▶ _Saved entries_
━━━━━━━━━━━━━━━━━━━━━━━━━━━━━━
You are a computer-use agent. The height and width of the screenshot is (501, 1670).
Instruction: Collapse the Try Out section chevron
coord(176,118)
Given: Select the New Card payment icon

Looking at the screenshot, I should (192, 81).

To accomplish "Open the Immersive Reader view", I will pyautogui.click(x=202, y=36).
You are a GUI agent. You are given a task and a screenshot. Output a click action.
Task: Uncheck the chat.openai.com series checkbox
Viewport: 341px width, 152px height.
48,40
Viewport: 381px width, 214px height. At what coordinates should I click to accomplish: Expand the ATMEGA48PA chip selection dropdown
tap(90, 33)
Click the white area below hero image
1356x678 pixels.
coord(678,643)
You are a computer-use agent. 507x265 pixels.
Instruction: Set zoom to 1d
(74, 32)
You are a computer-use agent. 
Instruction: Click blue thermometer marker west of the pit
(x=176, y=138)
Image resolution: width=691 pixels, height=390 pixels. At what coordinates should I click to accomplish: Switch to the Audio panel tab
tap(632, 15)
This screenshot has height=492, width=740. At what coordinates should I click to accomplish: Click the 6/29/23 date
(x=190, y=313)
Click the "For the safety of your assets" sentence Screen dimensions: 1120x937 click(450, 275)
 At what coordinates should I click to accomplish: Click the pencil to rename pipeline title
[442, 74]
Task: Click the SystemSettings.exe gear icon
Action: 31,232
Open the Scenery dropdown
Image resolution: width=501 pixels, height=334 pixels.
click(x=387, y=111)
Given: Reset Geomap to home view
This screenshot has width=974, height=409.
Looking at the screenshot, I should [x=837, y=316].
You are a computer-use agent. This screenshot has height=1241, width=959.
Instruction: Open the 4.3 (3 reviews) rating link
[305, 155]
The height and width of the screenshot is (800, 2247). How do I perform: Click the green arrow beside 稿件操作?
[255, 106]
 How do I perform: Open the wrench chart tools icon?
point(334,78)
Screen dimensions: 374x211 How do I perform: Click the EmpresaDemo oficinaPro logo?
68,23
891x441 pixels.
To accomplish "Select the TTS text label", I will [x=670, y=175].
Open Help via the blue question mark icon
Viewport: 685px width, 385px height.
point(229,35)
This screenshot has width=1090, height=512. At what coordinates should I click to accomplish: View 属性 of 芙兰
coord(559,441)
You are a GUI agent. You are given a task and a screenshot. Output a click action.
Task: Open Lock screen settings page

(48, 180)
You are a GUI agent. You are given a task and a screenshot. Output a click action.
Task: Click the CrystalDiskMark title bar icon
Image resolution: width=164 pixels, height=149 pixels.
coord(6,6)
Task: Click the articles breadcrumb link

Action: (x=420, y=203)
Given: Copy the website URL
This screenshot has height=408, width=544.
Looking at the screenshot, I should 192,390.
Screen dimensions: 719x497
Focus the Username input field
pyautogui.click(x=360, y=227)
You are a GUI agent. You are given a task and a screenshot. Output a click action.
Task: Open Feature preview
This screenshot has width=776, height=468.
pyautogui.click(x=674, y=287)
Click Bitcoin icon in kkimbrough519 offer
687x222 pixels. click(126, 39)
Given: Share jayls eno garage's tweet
━━━━━━━━━━━━━━━━━━━━━━━━━━━━━━
▶ _Exercise goal_
Output the lines above exactly, but only those between the line holding "This screenshot has height=492, width=740." and the line holding "1120x937 click(450, 275)", inclusive.

▶ _Task output_
This screenshot has height=492, width=740. At what coordinates should I click to accomplish: Click the 6/29/23 date
(x=190, y=313)
Click the "For the safety of your assets" sentence Screen dimensions: 1120x937 click(450, 275)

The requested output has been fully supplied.